State Farm Hit with Target Date ‘Excessive Fee’ Lawsuit

Lawsuit

Add State Farm to the (long and growing) list of excessive fee lawsuits. Plaintiffs Amy Ingenhutt and Teresa Odell charge that State Farm includes excessive management fees in the target-date funds the company offers known as the LifePath Funds.

Try to follow this: Suing on behalf of what are only referred to as “investors,” the plaintiffs charge that State Farm, as investment advisor, has violated Section 36(b) of the Investment Company Act of 1940. The LifePath Funds, issued by the State Farm Mutual Fund Trust, do not invest directly in securities. Instead, each LifePath Fund invests in a corresponding separate portfolio called a “Master Portfolio.” The Master Portfolios, in turn, are part of a fund known as the Master Investment Portfolio.  SFIMC does not manage the Master Investment Portfolio or the Master Portfolios but instead relies on another investment management company, BlackRock Fund Advisors, to do so.

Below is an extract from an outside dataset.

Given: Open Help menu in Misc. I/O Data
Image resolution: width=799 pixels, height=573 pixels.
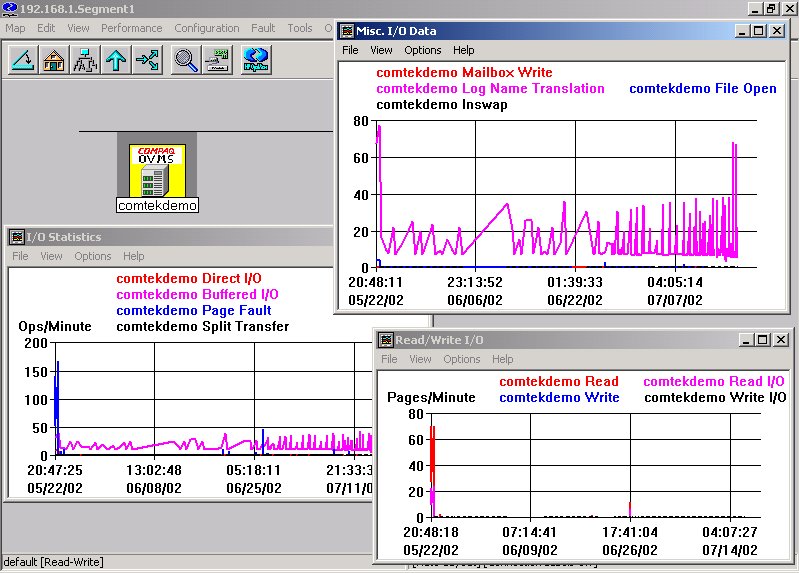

So it appears the complaint is that the funds are sub-advised.

The lawsuit was filed in the U.S. District Court for the Central District of Illinois against State Farm Investment Management Corporation. The LifePath Funds are target date retirement funds typically sold through State Farm Individual Retirement Accounts (IRAs) and include the State Farm LifePath Retirement Fund, the State Farm LifePath 2020 Fund, the State Farm LifePath 2030 Fund, the State Farm LifePath 2040 Fund, and the State Farm LifePath 2050 Fund.

“State Farm Investment Management Corporation ‘does not provide any day-to-day investment services to the LifePath Funds,’” the suit reads. “Nor does it provide any investment guidance or policy direction in connection with daily portfolio management. Nonetheless, it receives approximately half of the net management fees collected from the LifePath funds.’”

In 2014, State Farm Investment Management Corporation collected approximately $17.5 million in management fees, according to the complaint

Plaintiffs are represented by Berger & Montague, P.C., Schneider Wallace Cottrell Konecky Wotkyns LLP, and Hudson Mallaney Shindler & Anderson, P.C. The law firms described the LifePath management fees as “a waste of the investors’ money and a breach of [SFIMC’s] fiduciary duty.”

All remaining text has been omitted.